- EXERCISE PROMPT
Copy out the material word for word, from its first line through the line that holds "Action: tap(119, 157)", including that line. Leave out the pictures.

- Entries for locating words and elements
BEGIN
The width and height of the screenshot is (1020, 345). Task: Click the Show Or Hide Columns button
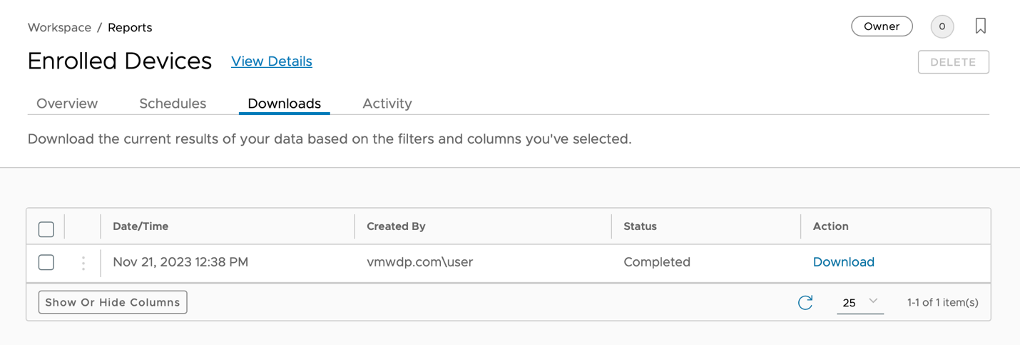[113, 302]
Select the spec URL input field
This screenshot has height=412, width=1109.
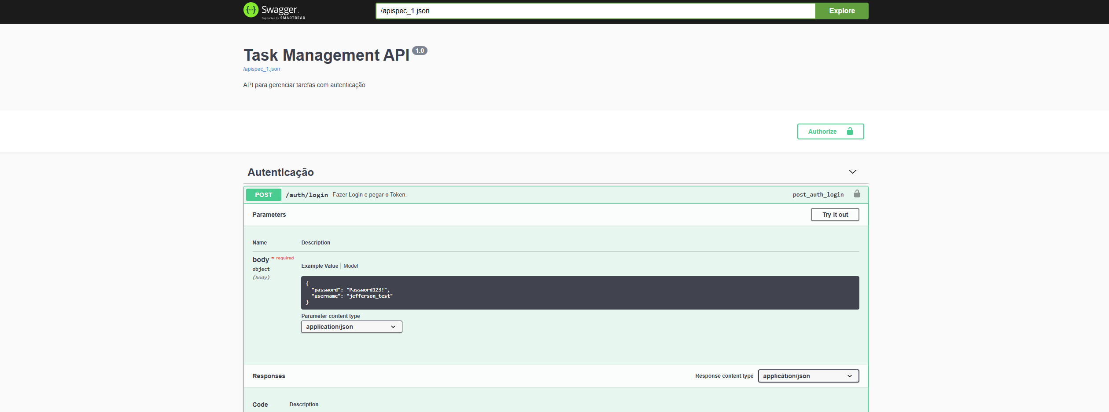click(x=595, y=11)
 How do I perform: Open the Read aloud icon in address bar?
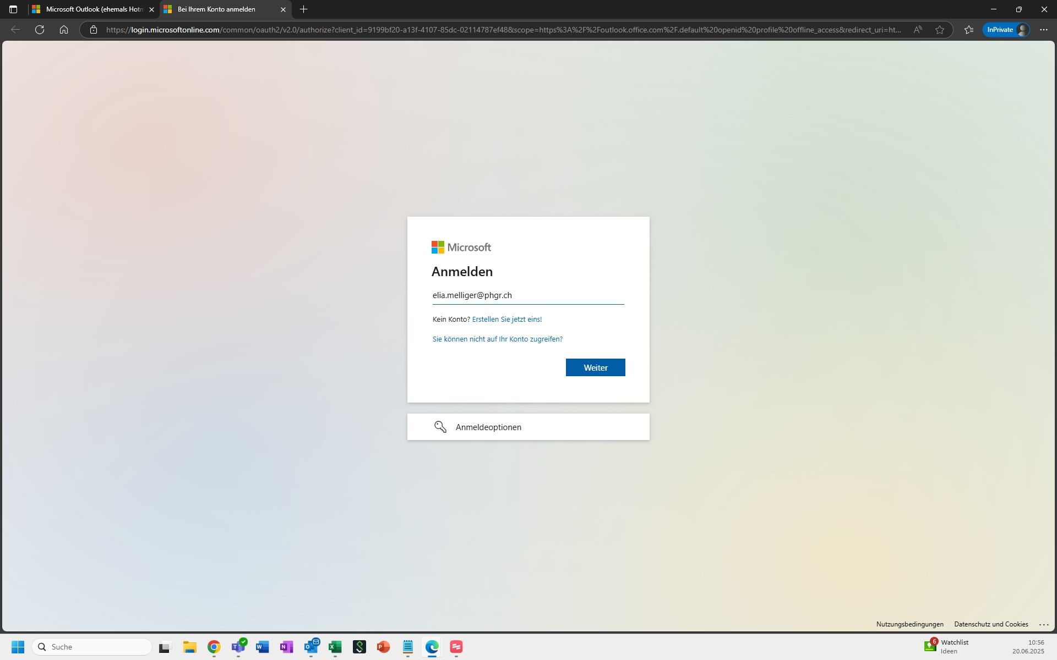(x=917, y=30)
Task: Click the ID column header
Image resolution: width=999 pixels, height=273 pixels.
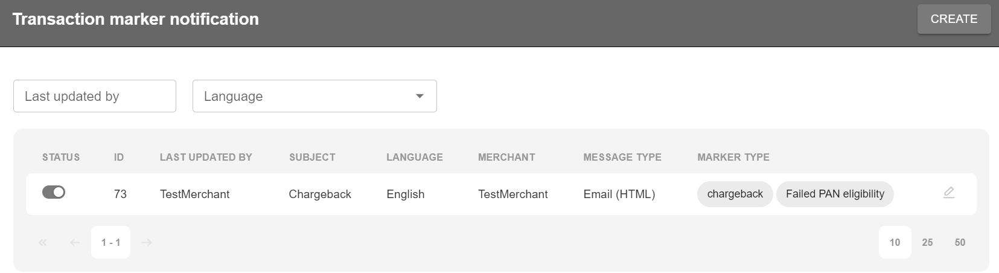Action: tap(119, 157)
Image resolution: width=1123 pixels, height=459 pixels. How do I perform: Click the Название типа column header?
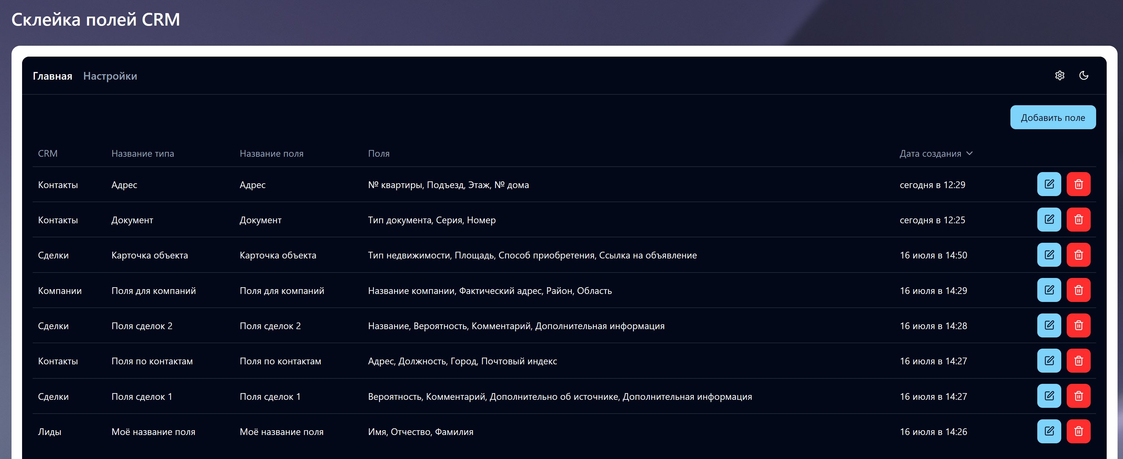(x=143, y=154)
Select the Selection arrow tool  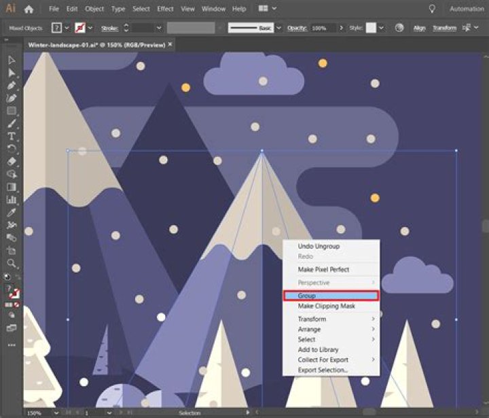coord(12,60)
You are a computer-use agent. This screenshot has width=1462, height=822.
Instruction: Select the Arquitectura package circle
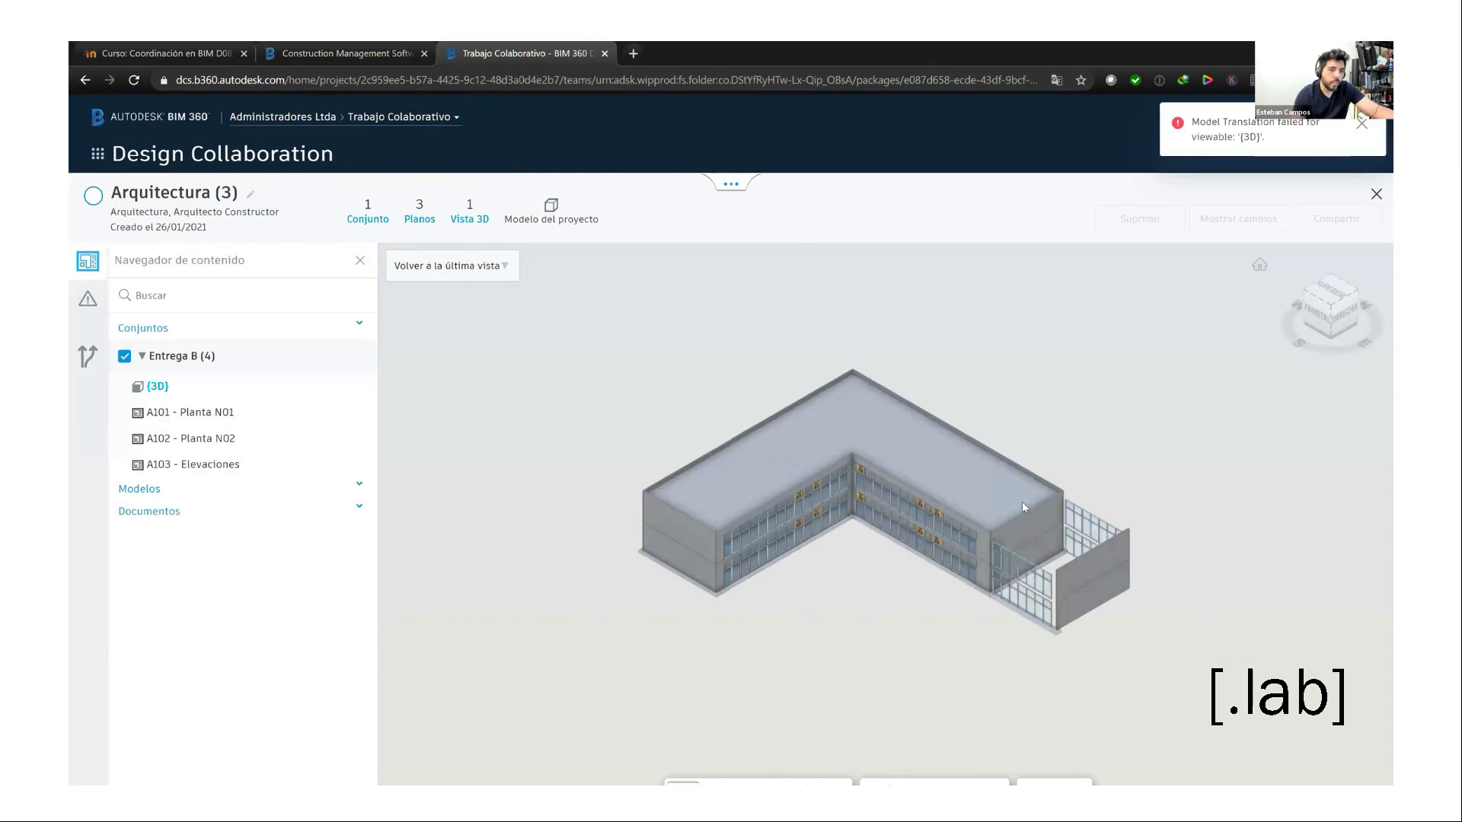pos(93,196)
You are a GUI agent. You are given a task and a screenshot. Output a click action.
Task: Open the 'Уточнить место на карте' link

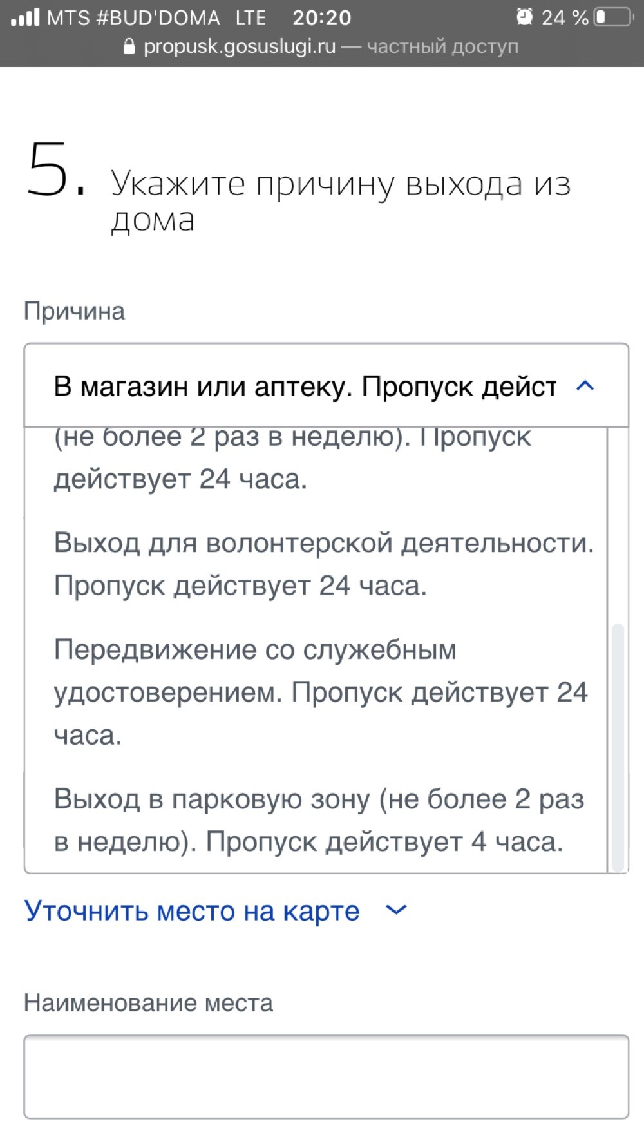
END
- CORRECT RESULT
The width and height of the screenshot is (1020, 345). Task: Click the Show Or Hide Columns button
[113, 302]
Select the spec URL input field
This screenshot has height=412, width=1109.
click(x=595, y=11)
 How do I perform: Open the Read aloud icon in address bar?
(x=917, y=30)
Task: Click the ID column header
Image resolution: width=999 pixels, height=273 pixels.
Action: tap(119, 157)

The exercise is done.